For each line below that holds "computer", return the line as it stands.

=== Records supplied ===

************

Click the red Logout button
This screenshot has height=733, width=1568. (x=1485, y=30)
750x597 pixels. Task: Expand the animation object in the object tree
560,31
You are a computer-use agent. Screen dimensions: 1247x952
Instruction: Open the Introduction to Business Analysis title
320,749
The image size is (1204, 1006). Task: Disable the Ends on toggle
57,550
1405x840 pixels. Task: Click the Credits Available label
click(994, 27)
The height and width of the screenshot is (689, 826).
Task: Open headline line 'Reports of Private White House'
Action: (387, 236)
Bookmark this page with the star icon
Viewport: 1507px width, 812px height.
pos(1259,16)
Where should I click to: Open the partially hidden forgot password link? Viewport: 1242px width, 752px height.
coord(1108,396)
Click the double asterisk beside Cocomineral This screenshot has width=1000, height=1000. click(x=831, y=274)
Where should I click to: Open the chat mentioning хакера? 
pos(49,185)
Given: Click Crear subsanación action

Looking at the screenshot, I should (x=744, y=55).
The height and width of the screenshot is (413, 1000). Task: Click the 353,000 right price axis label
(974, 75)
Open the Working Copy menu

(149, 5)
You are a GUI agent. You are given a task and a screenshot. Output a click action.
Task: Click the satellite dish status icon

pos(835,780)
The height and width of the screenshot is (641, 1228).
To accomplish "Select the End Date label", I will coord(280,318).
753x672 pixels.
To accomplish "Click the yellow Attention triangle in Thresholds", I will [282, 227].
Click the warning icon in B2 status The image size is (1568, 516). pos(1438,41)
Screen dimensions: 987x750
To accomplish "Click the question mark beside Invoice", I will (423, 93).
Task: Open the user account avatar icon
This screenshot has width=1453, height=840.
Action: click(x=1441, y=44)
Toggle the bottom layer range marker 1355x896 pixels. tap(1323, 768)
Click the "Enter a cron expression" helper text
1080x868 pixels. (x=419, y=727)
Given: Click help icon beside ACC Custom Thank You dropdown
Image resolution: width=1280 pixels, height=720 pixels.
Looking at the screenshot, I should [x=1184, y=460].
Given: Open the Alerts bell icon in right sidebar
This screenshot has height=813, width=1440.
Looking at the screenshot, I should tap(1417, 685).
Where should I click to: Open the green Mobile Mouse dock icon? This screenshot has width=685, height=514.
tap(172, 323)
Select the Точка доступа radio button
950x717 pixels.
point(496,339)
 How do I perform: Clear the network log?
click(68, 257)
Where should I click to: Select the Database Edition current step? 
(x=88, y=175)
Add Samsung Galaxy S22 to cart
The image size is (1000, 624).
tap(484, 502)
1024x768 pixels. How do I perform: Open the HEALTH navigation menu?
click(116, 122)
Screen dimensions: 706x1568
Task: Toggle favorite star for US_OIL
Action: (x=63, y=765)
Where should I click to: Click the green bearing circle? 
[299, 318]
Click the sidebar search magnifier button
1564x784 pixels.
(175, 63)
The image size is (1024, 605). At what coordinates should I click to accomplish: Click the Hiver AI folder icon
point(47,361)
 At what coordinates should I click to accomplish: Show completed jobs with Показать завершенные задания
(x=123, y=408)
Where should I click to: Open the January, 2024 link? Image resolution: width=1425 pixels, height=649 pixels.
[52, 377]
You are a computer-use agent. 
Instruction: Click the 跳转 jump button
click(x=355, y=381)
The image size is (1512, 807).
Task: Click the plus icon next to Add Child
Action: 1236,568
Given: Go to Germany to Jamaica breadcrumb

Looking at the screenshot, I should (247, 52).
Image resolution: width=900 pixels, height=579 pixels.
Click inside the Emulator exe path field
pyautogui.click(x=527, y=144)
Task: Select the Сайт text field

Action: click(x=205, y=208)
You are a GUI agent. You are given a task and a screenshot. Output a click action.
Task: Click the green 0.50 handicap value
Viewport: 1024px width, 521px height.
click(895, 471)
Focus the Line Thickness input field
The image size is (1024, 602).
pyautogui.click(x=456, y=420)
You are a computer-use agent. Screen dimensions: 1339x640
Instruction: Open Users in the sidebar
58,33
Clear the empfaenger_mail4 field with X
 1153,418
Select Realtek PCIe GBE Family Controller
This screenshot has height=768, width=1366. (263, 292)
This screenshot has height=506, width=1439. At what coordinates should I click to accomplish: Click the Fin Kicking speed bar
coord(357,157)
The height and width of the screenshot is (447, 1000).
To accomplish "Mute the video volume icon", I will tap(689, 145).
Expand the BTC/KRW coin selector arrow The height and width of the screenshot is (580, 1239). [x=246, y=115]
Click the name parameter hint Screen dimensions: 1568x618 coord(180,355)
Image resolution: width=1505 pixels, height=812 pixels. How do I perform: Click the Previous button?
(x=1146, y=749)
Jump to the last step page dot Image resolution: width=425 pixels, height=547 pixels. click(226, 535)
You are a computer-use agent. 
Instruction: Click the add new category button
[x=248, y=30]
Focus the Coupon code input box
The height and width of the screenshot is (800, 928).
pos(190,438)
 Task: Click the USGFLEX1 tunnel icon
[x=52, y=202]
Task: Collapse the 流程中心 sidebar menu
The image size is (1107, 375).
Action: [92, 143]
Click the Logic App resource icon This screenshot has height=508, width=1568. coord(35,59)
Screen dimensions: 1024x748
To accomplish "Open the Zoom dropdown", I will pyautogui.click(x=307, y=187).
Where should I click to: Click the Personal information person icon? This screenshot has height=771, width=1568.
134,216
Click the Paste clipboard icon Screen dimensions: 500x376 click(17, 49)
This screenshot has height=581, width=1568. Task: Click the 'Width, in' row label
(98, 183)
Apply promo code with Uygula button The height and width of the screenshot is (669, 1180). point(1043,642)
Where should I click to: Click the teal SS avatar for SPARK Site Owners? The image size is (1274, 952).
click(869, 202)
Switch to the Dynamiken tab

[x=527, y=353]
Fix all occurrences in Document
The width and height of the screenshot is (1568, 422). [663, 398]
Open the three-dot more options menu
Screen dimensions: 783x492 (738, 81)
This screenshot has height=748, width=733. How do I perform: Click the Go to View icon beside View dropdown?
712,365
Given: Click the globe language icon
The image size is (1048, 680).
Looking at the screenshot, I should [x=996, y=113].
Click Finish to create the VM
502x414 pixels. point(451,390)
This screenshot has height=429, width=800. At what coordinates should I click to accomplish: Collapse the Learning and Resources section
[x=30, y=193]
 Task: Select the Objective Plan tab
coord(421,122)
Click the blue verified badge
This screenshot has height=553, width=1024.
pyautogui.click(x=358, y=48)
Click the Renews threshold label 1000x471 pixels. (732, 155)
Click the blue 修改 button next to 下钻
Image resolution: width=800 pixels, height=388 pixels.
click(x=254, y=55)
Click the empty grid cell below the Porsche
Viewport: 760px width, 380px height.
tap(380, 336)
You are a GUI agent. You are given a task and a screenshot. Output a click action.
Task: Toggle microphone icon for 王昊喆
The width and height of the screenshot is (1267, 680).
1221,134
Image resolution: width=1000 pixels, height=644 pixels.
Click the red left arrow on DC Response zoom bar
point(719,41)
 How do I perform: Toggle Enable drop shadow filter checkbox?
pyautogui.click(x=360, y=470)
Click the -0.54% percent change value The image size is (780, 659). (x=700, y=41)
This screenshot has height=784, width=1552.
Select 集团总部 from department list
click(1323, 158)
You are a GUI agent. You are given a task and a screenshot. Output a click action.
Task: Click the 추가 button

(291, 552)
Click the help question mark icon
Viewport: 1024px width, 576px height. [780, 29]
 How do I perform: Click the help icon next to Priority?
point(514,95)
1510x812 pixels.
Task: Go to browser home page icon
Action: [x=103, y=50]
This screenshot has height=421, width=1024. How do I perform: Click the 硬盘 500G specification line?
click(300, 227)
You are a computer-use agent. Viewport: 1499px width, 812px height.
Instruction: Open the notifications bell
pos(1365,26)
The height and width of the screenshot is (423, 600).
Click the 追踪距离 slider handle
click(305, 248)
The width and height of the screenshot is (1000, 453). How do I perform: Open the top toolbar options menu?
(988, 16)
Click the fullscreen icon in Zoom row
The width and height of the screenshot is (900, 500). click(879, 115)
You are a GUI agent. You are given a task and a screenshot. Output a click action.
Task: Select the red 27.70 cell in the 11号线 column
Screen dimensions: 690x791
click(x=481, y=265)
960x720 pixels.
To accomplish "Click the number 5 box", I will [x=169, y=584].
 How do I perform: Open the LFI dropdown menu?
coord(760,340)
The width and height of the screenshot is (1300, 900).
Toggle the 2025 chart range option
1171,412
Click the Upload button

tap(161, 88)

************

=== Task result ===
You are a computer-use agent. Screen dimensions: 1247x952
You are a computer-use agent. 
You are a computer-use agent. Screen dimensions: 1339x640
You are a computer-use agent. 
You are a computer-use agent. Viewport: 1499px width, 812px height.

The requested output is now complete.